◆ **What you will do**
Reproduce each line of the data exactly as it is.

◆ **Extracted material**
======

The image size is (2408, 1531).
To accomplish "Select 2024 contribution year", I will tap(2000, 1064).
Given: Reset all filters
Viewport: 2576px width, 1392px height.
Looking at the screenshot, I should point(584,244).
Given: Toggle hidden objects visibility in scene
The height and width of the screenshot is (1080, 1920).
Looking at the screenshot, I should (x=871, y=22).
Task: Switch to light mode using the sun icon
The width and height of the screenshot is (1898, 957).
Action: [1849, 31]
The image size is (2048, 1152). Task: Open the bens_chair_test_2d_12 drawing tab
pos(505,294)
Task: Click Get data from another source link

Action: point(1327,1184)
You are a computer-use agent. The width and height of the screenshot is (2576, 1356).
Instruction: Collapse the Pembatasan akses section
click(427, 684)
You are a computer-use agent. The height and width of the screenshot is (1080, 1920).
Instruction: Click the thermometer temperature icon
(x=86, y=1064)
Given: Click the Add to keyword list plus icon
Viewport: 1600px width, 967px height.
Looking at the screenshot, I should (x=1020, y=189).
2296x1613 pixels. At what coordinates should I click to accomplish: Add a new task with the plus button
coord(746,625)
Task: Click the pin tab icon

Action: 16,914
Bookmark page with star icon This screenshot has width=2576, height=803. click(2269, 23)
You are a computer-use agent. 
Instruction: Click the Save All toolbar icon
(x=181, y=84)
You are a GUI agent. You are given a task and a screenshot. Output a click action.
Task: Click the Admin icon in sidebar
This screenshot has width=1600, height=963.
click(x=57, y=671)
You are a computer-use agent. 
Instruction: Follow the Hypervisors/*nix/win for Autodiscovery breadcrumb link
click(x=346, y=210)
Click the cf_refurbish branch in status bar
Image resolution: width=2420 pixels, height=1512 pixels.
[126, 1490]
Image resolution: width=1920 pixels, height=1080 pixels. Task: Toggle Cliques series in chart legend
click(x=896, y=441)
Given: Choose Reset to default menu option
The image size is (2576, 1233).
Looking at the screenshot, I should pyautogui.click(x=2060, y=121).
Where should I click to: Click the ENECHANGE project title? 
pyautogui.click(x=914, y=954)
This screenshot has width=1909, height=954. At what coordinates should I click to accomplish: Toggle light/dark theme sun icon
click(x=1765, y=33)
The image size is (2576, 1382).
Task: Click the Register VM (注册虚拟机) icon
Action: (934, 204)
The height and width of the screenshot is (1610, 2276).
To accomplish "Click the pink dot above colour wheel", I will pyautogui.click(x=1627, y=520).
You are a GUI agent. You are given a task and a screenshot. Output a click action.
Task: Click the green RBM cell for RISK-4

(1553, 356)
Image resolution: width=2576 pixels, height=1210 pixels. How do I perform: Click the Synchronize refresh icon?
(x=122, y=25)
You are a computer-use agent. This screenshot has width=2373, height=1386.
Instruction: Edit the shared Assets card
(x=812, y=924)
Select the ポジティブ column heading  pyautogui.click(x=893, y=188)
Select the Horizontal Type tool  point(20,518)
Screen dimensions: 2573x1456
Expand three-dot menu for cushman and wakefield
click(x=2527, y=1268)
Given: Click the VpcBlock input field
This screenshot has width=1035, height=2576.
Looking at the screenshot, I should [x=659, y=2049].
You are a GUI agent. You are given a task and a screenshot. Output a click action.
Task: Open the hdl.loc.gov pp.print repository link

======

◆ **Answer space**
The image size is (2408, 1531).
To accomplish "Select 2024 contribution year", I will tap(2000, 1064).
Given: Reset all filters
Viewport: 2576px width, 1392px height.
Looking at the screenshot, I should point(584,244).
Given: Toggle hidden objects visibility in scene
The height and width of the screenshot is (1080, 1920).
Looking at the screenshot, I should (x=871, y=22).
Task: Switch to light mode using the sun icon
The width and height of the screenshot is (1898, 957).
Action: [1849, 31]
The image size is (2048, 1152). Task: Open the bens_chair_test_2d_12 drawing tab
pos(505,294)
Task: Click Get data from another source link

Action: point(1327,1184)
You are a computer-use agent. The width and height of the screenshot is (2576, 1356).
Instruction: Collapse the Pembatasan akses section
click(427, 684)
You are a computer-use agent. The height and width of the screenshot is (1080, 1920).
Instruction: Click the thermometer temperature icon
(x=86, y=1064)
Given: Click the Add to keyword list plus icon
Viewport: 1600px width, 967px height.
Looking at the screenshot, I should (x=1020, y=189).
2296x1613 pixels. At what coordinates should I click to accomplish: Add a new task with the plus button
coord(746,625)
Task: Click the pin tab icon

Action: 16,914
Bookmark page with star icon This screenshot has width=2576, height=803. click(2269, 23)
You are a computer-use agent. 
Instruction: Click the Save All toolbar icon
(x=181, y=84)
You are a GUI agent. You are given a task and a screenshot. Output a click action.
Task: Click the Admin icon in sidebar
This screenshot has width=1600, height=963.
click(x=57, y=671)
You are a computer-use agent. 
Instruction: Follow the Hypervisors/*nix/win for Autodiscovery breadcrumb link
click(x=346, y=210)
Click the cf_refurbish branch in status bar
Image resolution: width=2420 pixels, height=1512 pixels.
[126, 1490]
Image resolution: width=1920 pixels, height=1080 pixels. Task: Toggle Cliques series in chart legend
click(x=896, y=441)
Given: Choose Reset to default menu option
The image size is (2576, 1233).
Looking at the screenshot, I should pyautogui.click(x=2060, y=121).
Where should I click to: Click the ENECHANGE project title? 
pyautogui.click(x=914, y=954)
This screenshot has width=1909, height=954. At what coordinates should I click to accomplish: Toggle light/dark theme sun icon
click(x=1765, y=33)
The image size is (2576, 1382).
Task: Click the Register VM (注册虚拟机) icon
Action: (934, 204)
The height and width of the screenshot is (1610, 2276).
To accomplish "Click the pink dot above colour wheel", I will pyautogui.click(x=1627, y=520).
You are a GUI agent. You are given a task and a screenshot. Output a click action.
Task: Click the green RBM cell for RISK-4

(1553, 356)
Image resolution: width=2576 pixels, height=1210 pixels. How do I perform: Click the Synchronize refresh icon?
(x=122, y=25)
You are a computer-use agent. This screenshot has width=2373, height=1386.
Instruction: Edit the shared Assets card
(x=812, y=924)
Select the ポジティブ column heading  pyautogui.click(x=893, y=188)
Select the Horizontal Type tool  point(20,518)
Screen dimensions: 2573x1456
Expand three-dot menu for cushman and wakefield
click(x=2527, y=1268)
Given: Click the VpcBlock input field
This screenshot has width=1035, height=2576.
Looking at the screenshot, I should [x=659, y=2049].
You are a GUI agent. You are given a task and a screenshot. Output a click action.
Task: Open the hdl.loc.gov pp.print repository link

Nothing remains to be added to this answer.